ここからが本題です。SONY製3ヘッドデュアルキャプスタンカセットデッキTC-KA3ESの修理依頼をいただきました。
1年ほど前に整備品を入手されたということですが、ワウフラッターが気になるということで今回のご依頼に至りました。最初にメールをいただいたときは、左側のピンチローラー劣化が原因かと思い、事前に写真をお送りいただきましたが、そうではありませんでした。
サイン波を記録したテープを再生すると、確かに音が定期的に波打っています。
カバーを開けました。このときに少し違和感を覚えました。なぜなら、再生ヘッドのケーブルが有り余って束ねてあったからです。これが今回の故障のヒントでした。
以前、この機種でフライホイールのひび割れが発生していることがありましたので、まずそこを観察します。すると、何となくフライホイールの回転にムラがあるように感じました。
メカを降ろしました。
フライホイールにひび割れはありませんでしたが、キャプスタンにガタツキが見られます。しかも左右両方ともです。なぜでしょうか?
化粧パネルを取り外しました。アイドラーの形状から、これはESGのメカと思われます。過去に何かあって換装されたようですが、キャプスタンモーターもその時に交換されたのでしょうか?
キャプスタンモーターユニットの水晶発振器を見ると、間違いなくKA-ESモデル以前のものですので、キャプスタンモーターユニットも交換されています。KA-ESモデルのものは水晶発振器の高さが1/3程度ですのですぐにわかります。
どういうことかというと、KA-ESモデルのみ、キャプスタンの径が太くなっています。テープ速度を制御しているのは、キャプスタンですので、当然、それ以前のモデルよりもキャプスタンの回転数が少なくなっています。そのため、回転数を決定している水晶発振器も異なるものが使用されています。

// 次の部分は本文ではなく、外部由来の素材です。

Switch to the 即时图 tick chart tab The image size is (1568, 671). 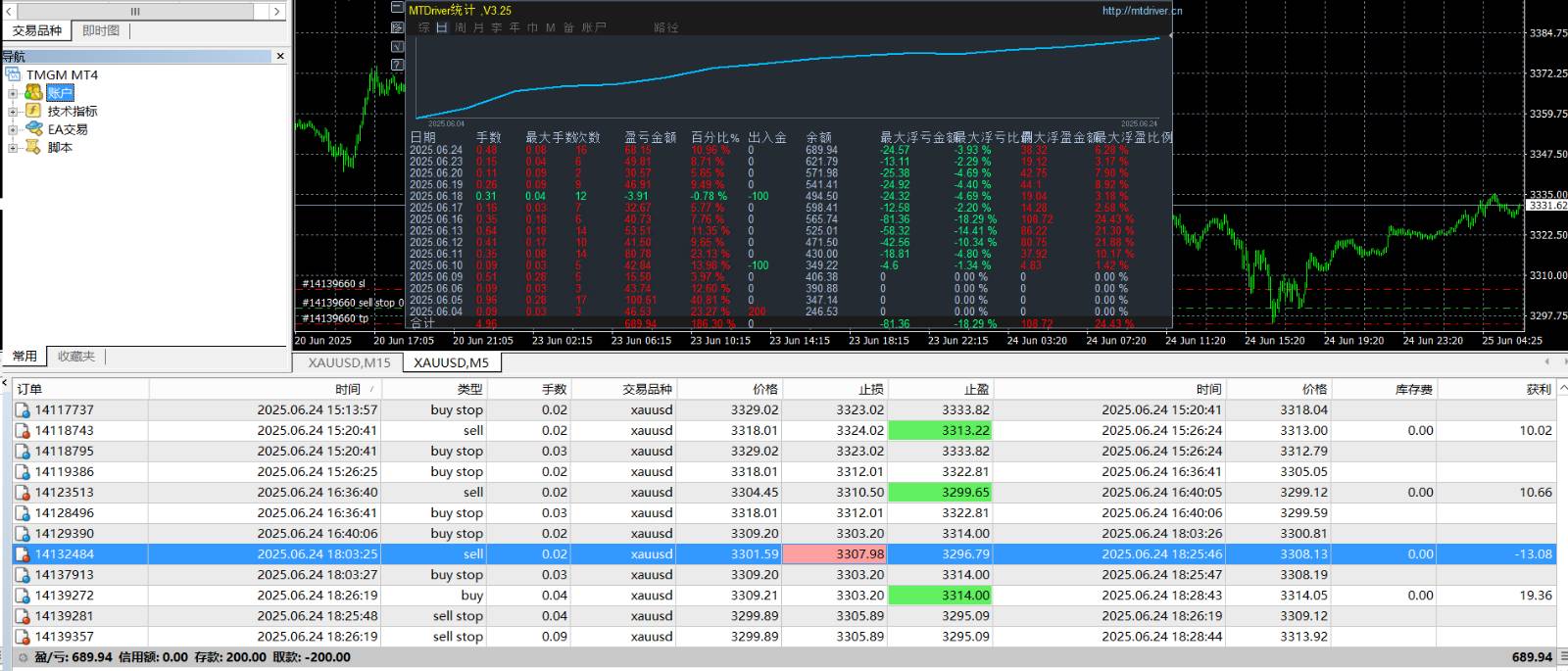coord(101,30)
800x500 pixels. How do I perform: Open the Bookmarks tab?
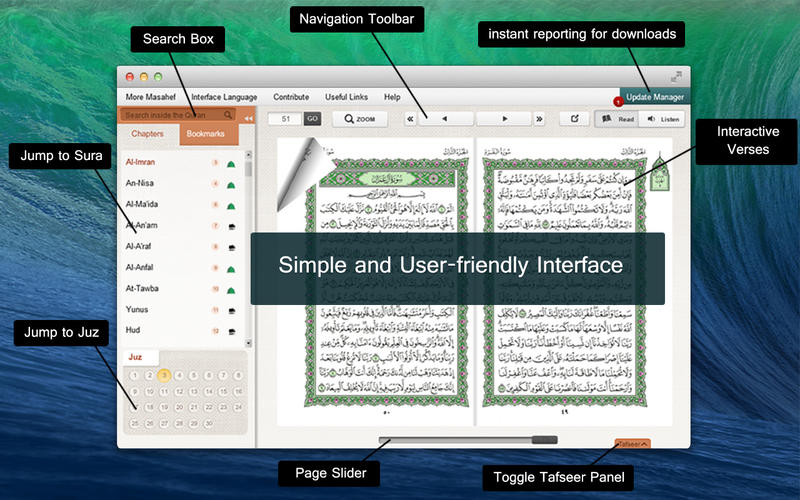205,134
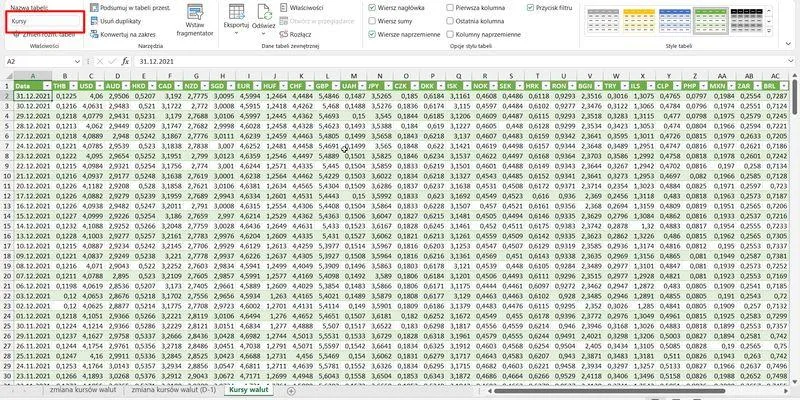Uncheck the Przycisk filtru checkbox
800x400 pixels.
click(530, 7)
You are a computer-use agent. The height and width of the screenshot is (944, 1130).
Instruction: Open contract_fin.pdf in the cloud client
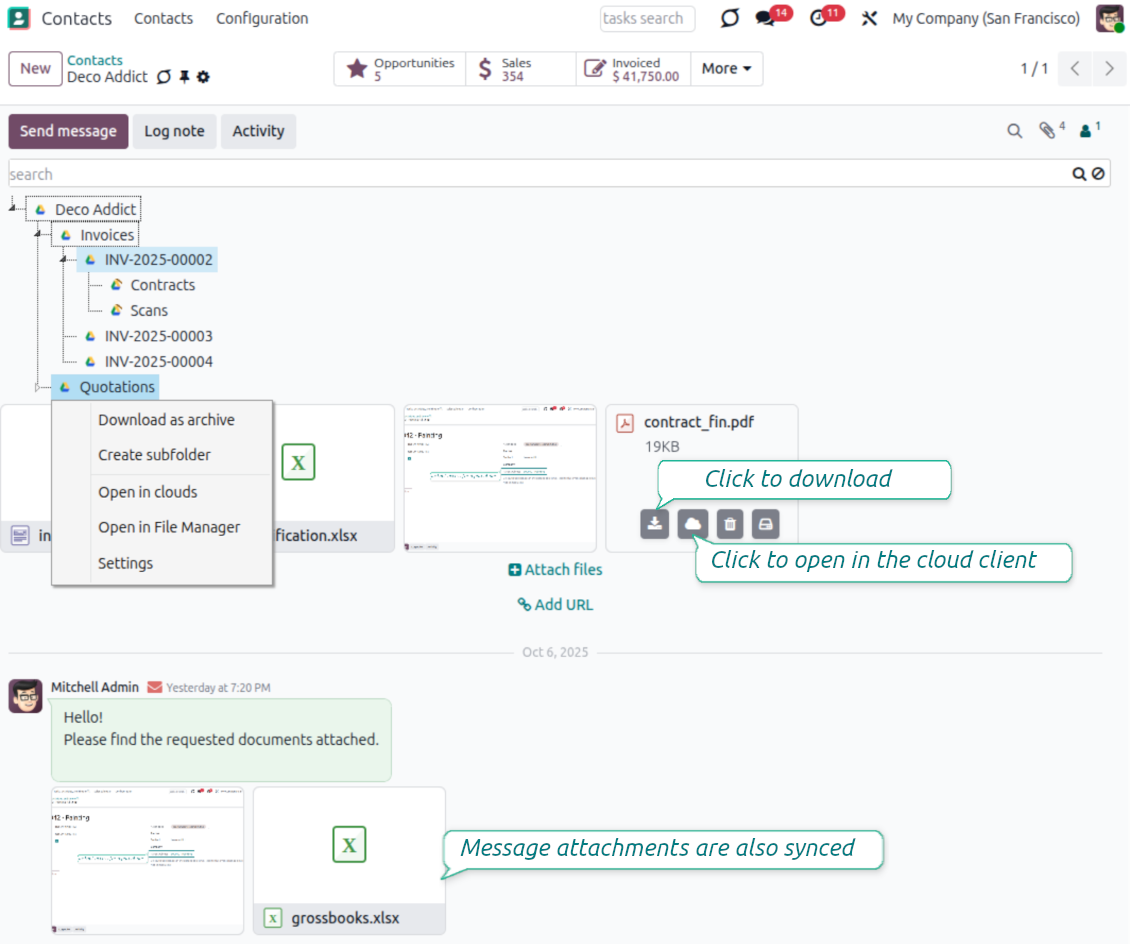tap(692, 524)
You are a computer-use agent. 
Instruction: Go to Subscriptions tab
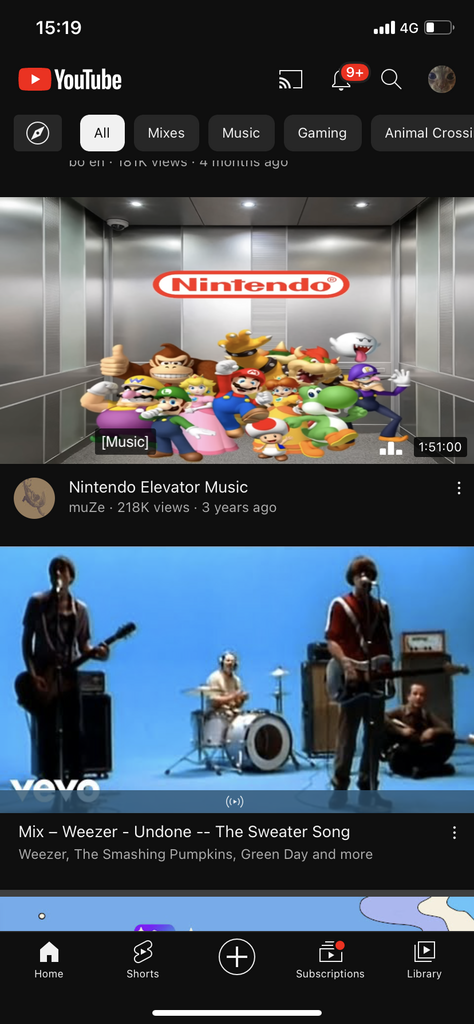pos(330,960)
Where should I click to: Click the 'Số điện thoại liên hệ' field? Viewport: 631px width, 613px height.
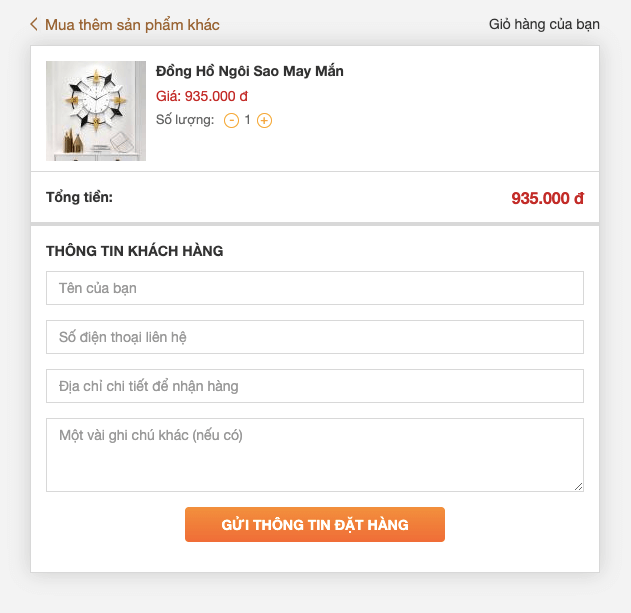314,337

SONYのESモデルは、ESLからKA-ESモデルまで、メカを丸ごと換装しても正常に動作しますが、キャプスタンにガタツキがあるということは・・・
メカを分解します。
キャプスタンモーターユニットのフレームです。サインペンで「KA7ES」と書かれています。以前修理された方によるものと思われます。
これは手持ちのフレームです。機種名は分かりませんが、KA-ES以前のものです。キャプスタンが貫通する穴径が明らかに先ほどのものと異なることがわかります。
つまり、穴径の大きなKA-ESのフレームに、径の細いKA-ES以前のキャプスタンを使用したため、回転が偏心して音揺れの原因となったということです。
元通り組み立てて動作確認を行います。
ピンチローラー脱着後のテープパス点検は必須です。
ヘッドアジマスも大幅に狂っていましたので調整します。
以上修理完了です。長いことやっていると色々なことがあるものです。